The unit currently consists of 14 groups covering a broad methodological spectrum that allows tackling problems at different ranges of spatial and temporal resolution from single amino acid side chain conformations to organismal communities. Molecular structures and dynamic information obtained by X-ray crystallography, NMR and high-resolution single-particle electron microscopy are integrated into the cellular context by electron tomography and correlated light microscopy. Dedicated large scale biochemistry, proteomics, metabolomics, chemical biology, biophysics, and cell biology approaches complement these structural biology activities enabling new research directions. These coordinated experimental activities (8 groups) are synergistic to a large computational biology programme (6 groups), which integrates the different information layers to be able to work towards comprehensive descriptions of biological functions at different spatial scales.
Within the Unit, there is a continuing interplay between groups with expertise in different methodologies. This reflects our belief that a combination of structural and functional studies is the most rewarding route to an understanding of the molecular basis of biological function, and that computational biology is essential to integrate the variety of tools and heterogeneous data into a comprehensive spatial and temporal description of biological processes. Along those lines, groups in the Unit pursue a few common large projects. For example, several groups contribute to the characterisation of the thermophilic fungus Chaetomium thermophilum, a model organism for structural biology, to understand its molecular networks and the molecular and cellular principles for eukaryotic thermophily.
Beyond its respective core technologies in structural and computational biology, each group reaches out into different areas, for example, there is considerable expertise in proteomics, metabolomics and next generation sequencing. In addition, several groups based in other Units have shared appointments with the Unit. Several service activities are setup around major technologies, for example the Unit serves as hub for bioinformatics coordination across all EMBL Heidelberg research groups, provides access to high-throughput crystallisation, cryo-EM and NMR instrumentation, and engages in the organisation of EMBL-wide facilities and computational biology centres.
The SCB Unit is very well equipped for experimental and computational work. Experimental facilities include: crystallisation robot and automated crystal visualisation; rotating anode and X-ray detector; 800 MHz, 700 MHz, 600 MHz and 500 MHz NMR spectrometers; several transmission cryo-electron microscopes, including Titan Krios, Talos Arctica and Polara microscopes equipped with direct detectors; and a focused-ion-beam milling and scanning electron microscope (FIB/SEM). The Unit also has facilities for single-molecule light microscopy, metabolic imaging, isothermal calorimetry, circular dichroism, static and dynamic light scattering and analytical ultracentrifugation, as well as for large-scale growth of prokaryotic and eukaryotic cells. The computing environment offers access to considerable computing resources including an in-house cluster with 6000 CPU cores and petabytes of storage, whereby large central and distributed resources are conveniently networked.

_Stored data_

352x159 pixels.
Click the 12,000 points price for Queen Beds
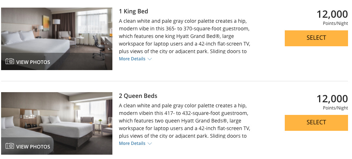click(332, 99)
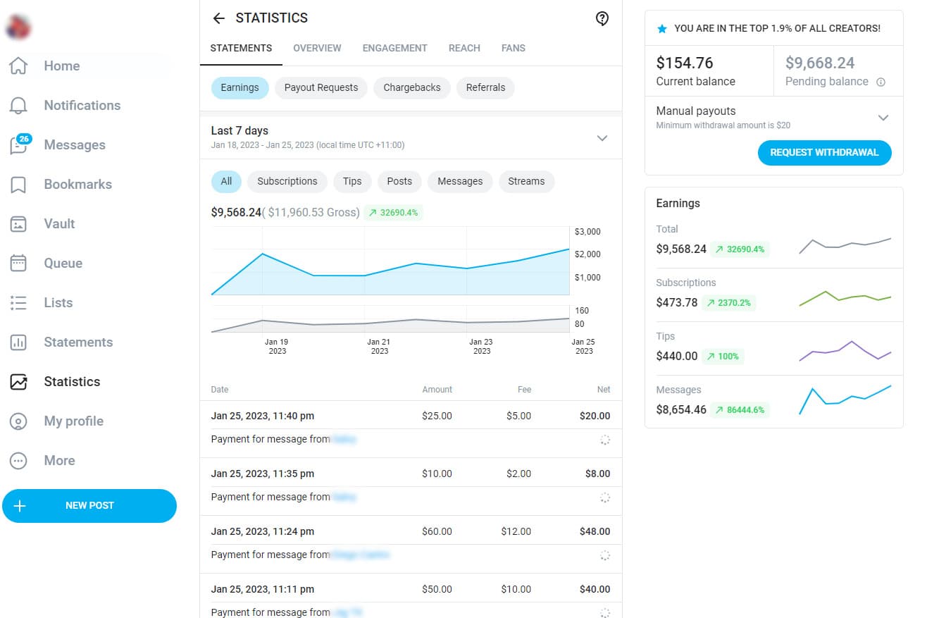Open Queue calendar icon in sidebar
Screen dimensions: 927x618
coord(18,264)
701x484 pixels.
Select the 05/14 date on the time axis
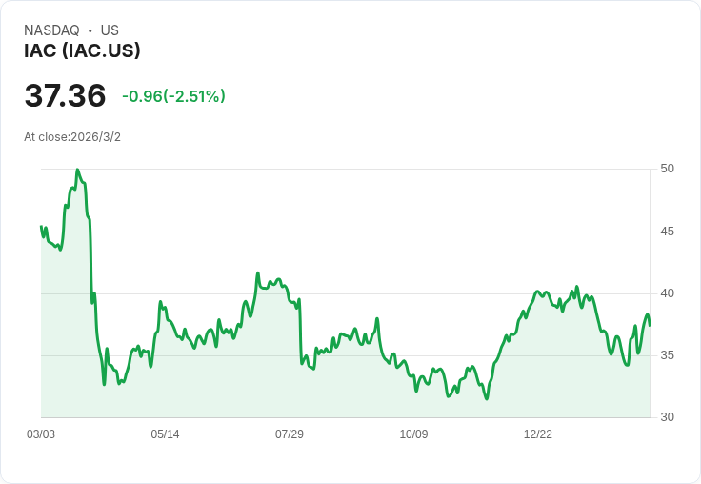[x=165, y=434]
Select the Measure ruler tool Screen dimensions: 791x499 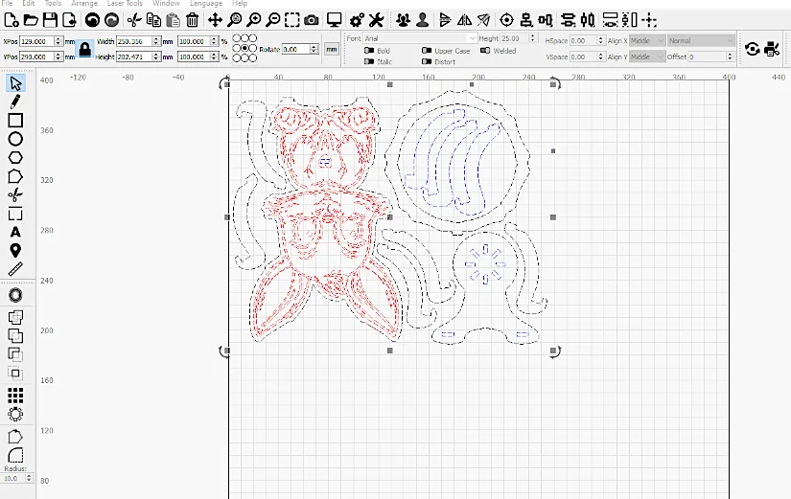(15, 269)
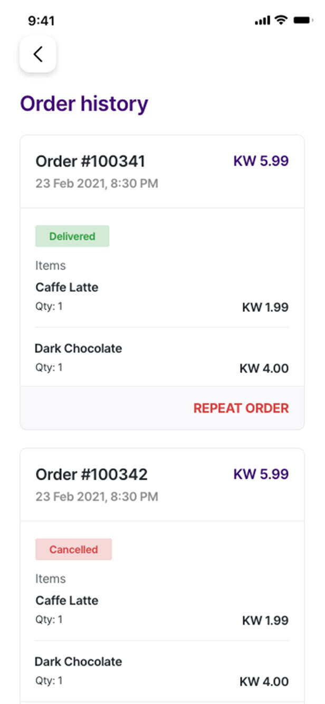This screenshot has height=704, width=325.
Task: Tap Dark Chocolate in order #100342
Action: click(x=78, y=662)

_Assigned task_
Write out the passage of the unit description starting with "Within the Unit, there" and going on through "for eukaryotic thermophily.", swapping "model organism" for "reference organism".

_Result for this exercise_
Within the Unit, there is a continuing interplay between groups with expertise in different methodologies. This reflects our belief that a combination of structural and functional studies is the most rewarding route to an understanding of the molecular basis of biological function, and that computational biology is essential to integrate the variety of tools and heterogeneous data into a comprehensive spatial and temporal description of biological processes. Along those lines, groups in the Unit pursue a few common large projects. For example, several groups contribute to the characterisation of the thermophilic fungus Chaetomium thermophilum, a reference organism for structural biology, to understand its molecular networks and the molecular and cellular principles for eukaryotic thermophily.